That’s how probability theory is designed.

All probabilities are 0-1 inclusive. If you add 2 events which are probability 0.6 and 0.7, they will overshoot one.

However if you multiply probabilities, they will never go above 1.

**Example**

Event A = draw King

Event B = draw Diamond

P(A) = 4/52

P(B) = 1/4

Event C = draw King Diamond = draw King and draw Diamond

P(C) = P(A and B) = P(A) * P(B) = 4/52 * 1/4 = 1/52 (Note multiplication, not addition)

We multiply so the numerator of P(A) cancels the denominator of P(B).

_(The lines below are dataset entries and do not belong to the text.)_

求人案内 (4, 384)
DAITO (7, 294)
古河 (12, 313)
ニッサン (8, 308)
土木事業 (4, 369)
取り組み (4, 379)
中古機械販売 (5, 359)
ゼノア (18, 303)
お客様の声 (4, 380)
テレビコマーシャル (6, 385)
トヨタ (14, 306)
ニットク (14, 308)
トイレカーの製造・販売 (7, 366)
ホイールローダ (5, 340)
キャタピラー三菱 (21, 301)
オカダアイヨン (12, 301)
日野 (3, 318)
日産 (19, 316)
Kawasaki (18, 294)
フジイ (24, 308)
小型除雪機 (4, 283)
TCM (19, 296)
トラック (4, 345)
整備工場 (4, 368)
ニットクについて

In the end the overall denominator remains at 52, makes sense because we select 1 out of 52. The overall numerator is 1, which is also correct because there is 1 King Diamond.

P.S Note that this example is contrived and was purposely selected to have numerator and denominator with exactly same raw counts to be cancellable and allows easy relating to their physical meaning. Understanding various interpretations of probability is helpful: https://www.stat.berkeley.edu/~stark/SticiGui/Text/probabilityPhilosophy.htm

Look up any probability tree and you’ll see something like this.

The tree maps out all possible outcomes, and the paths to get there.

Outcomes are ordered, so H,T is not T,H. In school exams, things can tricky when they define “derived” outcomes that require you to merge multiple outcomes (eg. Find probability that outcomes contains 1 head and 1 tail, no matter the order.) **This is when you add** 1/4 + 1/4 = 2/4.

We move from left to right, **multiplying along the way**, until we each the desired outcome.

We do this multiple times until we find all the outcomes. (Of course this is just to demonstrate the thinking process of a student in an exam, in a real problem all outcomes can be precalculated and ready to be summed/returned by the program, with program maintenance involving updating accurate probabilities along the paths and precalculating the updated outcomes again, assuming this tree is not too big).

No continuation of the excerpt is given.